*Exercise aim*:
Your job is to write out each record exactly, leaving none out.

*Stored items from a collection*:
================
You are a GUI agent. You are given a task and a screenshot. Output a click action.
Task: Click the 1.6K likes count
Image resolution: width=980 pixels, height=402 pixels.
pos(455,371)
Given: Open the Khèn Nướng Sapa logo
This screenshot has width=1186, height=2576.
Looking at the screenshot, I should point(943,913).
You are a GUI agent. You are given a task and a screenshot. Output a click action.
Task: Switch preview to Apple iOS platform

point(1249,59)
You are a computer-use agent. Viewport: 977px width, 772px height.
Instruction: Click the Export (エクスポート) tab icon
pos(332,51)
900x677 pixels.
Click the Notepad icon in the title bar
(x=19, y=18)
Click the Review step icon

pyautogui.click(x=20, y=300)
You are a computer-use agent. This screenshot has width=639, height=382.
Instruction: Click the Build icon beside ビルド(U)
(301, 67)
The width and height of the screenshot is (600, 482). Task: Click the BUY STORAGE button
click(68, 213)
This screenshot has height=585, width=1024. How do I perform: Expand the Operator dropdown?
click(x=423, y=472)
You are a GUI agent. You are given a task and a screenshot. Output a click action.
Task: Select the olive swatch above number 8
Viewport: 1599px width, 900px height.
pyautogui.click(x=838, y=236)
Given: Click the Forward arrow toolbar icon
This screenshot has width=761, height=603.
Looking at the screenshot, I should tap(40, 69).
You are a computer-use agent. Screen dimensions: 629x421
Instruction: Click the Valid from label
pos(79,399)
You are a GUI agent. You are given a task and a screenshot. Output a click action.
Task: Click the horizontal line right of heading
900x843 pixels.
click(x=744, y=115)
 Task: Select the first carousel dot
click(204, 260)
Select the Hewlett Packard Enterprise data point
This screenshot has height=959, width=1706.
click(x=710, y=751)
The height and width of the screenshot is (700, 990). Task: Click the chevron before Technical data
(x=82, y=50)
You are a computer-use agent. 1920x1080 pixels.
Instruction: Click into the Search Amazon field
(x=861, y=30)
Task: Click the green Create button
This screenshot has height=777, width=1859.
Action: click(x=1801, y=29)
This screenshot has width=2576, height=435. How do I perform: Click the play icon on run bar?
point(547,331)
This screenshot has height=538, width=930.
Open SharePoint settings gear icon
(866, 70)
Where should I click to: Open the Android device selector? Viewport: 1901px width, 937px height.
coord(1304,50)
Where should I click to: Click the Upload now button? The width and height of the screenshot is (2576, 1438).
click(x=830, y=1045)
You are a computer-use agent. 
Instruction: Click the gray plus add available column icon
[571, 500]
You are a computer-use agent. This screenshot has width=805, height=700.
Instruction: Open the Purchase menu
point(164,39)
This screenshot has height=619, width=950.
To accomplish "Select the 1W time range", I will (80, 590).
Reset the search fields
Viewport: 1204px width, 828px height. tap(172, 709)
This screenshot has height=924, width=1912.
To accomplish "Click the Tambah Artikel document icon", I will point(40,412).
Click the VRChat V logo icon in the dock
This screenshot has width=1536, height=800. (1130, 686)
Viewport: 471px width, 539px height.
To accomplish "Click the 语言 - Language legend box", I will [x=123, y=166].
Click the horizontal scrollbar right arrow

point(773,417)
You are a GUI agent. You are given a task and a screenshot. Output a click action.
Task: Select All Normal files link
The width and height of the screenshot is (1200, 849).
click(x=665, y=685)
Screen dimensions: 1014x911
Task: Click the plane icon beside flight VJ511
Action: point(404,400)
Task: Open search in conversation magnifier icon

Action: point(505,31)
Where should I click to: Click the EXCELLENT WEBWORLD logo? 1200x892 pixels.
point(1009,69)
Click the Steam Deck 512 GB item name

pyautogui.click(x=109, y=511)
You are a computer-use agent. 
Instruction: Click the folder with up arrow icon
================
*Exercise solution*:
You are a GUI agent. You are given a task and a screenshot. Output a click action.
Task: Click the 1.6K likes count
Image resolution: width=980 pixels, height=402 pixels.
pos(455,371)
Given: Open the Khèn Nướng Sapa logo
This screenshot has width=1186, height=2576.
Looking at the screenshot, I should point(943,913).
You are a GUI agent. You are given a task and a screenshot. Output a click action.
Task: Switch preview to Apple iOS platform

point(1249,59)
You are a computer-use agent. Viewport: 977px width, 772px height.
Instruction: Click the Export (エクスポート) tab icon
pos(332,51)
900x677 pixels.
Click the Notepad icon in the title bar
(x=19, y=18)
Click the Review step icon

pyautogui.click(x=20, y=300)
You are a computer-use agent. This screenshot has width=639, height=382.
Instruction: Click the Build icon beside ビルド(U)
(301, 67)
The width and height of the screenshot is (600, 482). Task: Click the BUY STORAGE button
click(68, 213)
This screenshot has height=585, width=1024. How do I perform: Expand the Operator dropdown?
click(x=423, y=472)
You are a GUI agent. You are given a task and a screenshot. Output a click action.
Task: Select the olive swatch above number 8
Viewport: 1599px width, 900px height.
pyautogui.click(x=838, y=236)
Given: Click the Forward arrow toolbar icon
This screenshot has width=761, height=603.
Looking at the screenshot, I should tap(40, 69).
You are a computer-use agent. Screen dimensions: 629x421
Instruction: Click the Valid from label
pos(79,399)
You are a GUI agent. You are given a task and a screenshot. Output a click action.
Task: Click the horizontal line right of heading
900x843 pixels.
click(x=744, y=115)
 Task: Select the first carousel dot
click(204, 260)
Select the Hewlett Packard Enterprise data point
This screenshot has height=959, width=1706.
click(x=710, y=751)
The height and width of the screenshot is (700, 990). Task: Click the chevron before Technical data
(x=82, y=50)
You are a computer-use agent. 1920x1080 pixels.
Instruction: Click into the Search Amazon field
(x=861, y=30)
Task: Click the green Create button
This screenshot has height=777, width=1859.
Action: click(x=1801, y=29)
This screenshot has width=2576, height=435. How do I perform: Click the play icon on run bar?
point(547,331)
This screenshot has height=538, width=930.
Open SharePoint settings gear icon
(866, 70)
Where should I click to: Open the Android device selector? Viewport: 1901px width, 937px height.
coord(1304,50)
Where should I click to: Click the Upload now button? The width and height of the screenshot is (2576, 1438).
click(x=830, y=1045)
You are a computer-use agent. 
Instruction: Click the gray plus add available column icon
[571, 500]
You are a computer-use agent. This screenshot has width=805, height=700.
Instruction: Open the Purchase menu
point(164,39)
This screenshot has height=619, width=950.
To accomplish "Select the 1W time range", I will (80, 590).
Reset the search fields
Viewport: 1204px width, 828px height. tap(172, 709)
This screenshot has height=924, width=1912.
To accomplish "Click the Tambah Artikel document icon", I will point(40,412).
Click the VRChat V logo icon in the dock
This screenshot has width=1536, height=800. (1130, 686)
Viewport: 471px width, 539px height.
To accomplish "Click the 语言 - Language legend box", I will [x=123, y=166].
Click the horizontal scrollbar right arrow

point(773,417)
You are a GUI agent. You are given a task and a screenshot. Output a click action.
Task: Select All Normal files link
The width and height of the screenshot is (1200, 849).
click(x=665, y=685)
Screen dimensions: 1014x911
Task: Click the plane icon beside flight VJ511
Action: point(404,400)
Task: Open search in conversation magnifier icon

Action: point(505,31)
Where should I click to: Click the EXCELLENT WEBWORLD logo? 1200x892 pixels.
point(1009,69)
Click the Steam Deck 512 GB item name

pyautogui.click(x=109, y=511)
You are a computer-use agent. 
Instruction: Click the folder with up arrow icon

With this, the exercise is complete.